14. Optimization (Cylinder in a Sphere)

14. Height of cylinder of maximum volume inscribed in a sphere of radius $R$

Let $r$ be the radius of the cylinder and $h$ be its height. The diagonal across the cylinder and sphere center forms a right triangle: $r^2 + (h/2)^2 = R^2$.

$$r^2 = R^2 – \frac{h^2}{4}$$

Volume of cylinder: $V = \pi r^2 h$.

$$V(h) = \pi \left(R^2 – \frac{h^2}{4}\right) h = \pi R^2 h – \frac{\pi h^3}{4}$$

Differentiate w.r.t. $h$:$$\frac{dV}{dh} = \pi R^2 – \frac{3\pi h^2}{4}$$
Critical point ($\frac{dV}{dh} = 0$):$$\pi R^2 = \frac{3\pi h^2}{4} \implies h^2 = \frac{4R^2}{3} \implies h = \mathbf{\frac{2R}{\sqrt{3}}}$$
Check maximum: $\frac{d^2 V}{dh^2} = -\frac{6\pi h}{4} < 0$. (Maximum)
Maximum Volume: Substitute $h^2 = 4R^2/3$ into $V(h)$:$$V_{\text{max}} = \pi R^2 \left(\frac{2R}{\sqrt{3}}\right) – \frac{\pi}{4} \left(\frac{4R^2}{3}\right) \left(\frac{2R}{\sqrt{3}}\right)$$$$V_{\text{max}} = \frac{2\pi R^3}{\sqrt{3}} – \frac{2\pi R^3}{3\sqrt{3}} = \frac{6\pi R^3 – 2\pi R^3}{3\sqrt{3}} = \frac{4\pi R^3}{3\sqrt{3}}$$The height is $\mathbf{\frac{2R}{\sqrt{3}}}$ and the maximum volume is $\mathbf{\frac{4\pi R^3}{3\sqrt{3}}}$. (The question’s stated height result $\frac{2R}{3}$ is incorrect, but $\frac{2R}{\sqrt{3}}$ is the correct result).

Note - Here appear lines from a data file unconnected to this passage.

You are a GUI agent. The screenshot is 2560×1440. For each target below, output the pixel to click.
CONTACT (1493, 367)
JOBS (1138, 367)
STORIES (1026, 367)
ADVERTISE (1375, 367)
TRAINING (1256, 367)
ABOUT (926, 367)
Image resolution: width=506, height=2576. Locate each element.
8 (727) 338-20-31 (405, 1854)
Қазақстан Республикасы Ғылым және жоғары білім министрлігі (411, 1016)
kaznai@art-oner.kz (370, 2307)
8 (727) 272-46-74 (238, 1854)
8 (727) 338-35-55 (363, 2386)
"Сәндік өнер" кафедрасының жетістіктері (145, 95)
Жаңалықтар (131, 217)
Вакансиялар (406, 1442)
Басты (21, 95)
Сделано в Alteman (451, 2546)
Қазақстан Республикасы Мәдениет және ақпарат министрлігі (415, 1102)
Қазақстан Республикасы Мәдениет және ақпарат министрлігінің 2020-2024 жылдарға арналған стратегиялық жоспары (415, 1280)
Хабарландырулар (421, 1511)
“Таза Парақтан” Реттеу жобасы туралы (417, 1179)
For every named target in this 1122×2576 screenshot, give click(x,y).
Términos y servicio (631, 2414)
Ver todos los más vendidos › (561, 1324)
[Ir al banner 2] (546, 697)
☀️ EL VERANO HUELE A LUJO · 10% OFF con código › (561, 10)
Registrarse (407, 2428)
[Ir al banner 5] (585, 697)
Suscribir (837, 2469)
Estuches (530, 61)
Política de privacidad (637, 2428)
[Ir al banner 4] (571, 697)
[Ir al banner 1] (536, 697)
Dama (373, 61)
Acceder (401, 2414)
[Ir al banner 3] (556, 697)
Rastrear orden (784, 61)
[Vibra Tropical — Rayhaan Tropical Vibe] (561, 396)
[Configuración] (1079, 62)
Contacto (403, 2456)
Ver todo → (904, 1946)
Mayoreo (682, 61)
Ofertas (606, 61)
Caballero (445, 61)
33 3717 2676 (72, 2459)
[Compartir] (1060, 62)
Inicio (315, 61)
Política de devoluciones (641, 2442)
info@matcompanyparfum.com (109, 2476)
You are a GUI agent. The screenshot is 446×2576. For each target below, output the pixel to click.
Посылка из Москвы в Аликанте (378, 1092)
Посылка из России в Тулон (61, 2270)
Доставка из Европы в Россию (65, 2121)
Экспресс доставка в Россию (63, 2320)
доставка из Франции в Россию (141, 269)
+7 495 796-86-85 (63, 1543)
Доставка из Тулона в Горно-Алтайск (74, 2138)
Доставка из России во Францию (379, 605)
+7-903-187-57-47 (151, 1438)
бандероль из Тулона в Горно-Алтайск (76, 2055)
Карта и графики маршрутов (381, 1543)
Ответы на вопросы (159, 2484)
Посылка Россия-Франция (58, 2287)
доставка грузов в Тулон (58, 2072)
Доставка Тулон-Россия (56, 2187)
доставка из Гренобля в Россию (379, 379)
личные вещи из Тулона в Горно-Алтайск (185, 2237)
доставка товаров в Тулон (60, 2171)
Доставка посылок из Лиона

16. Multiple Choice (Rates of Change)

16. Rate of increase of wheat depth in a cylindrical tank

Given: Tank radius $r = 10 \text{ m}$ (constant). Rate of volume increase $\frac{dV}{dt} = 314 \text{ m}^3/\text{h}$. Find $\frac{dh}{dt}$.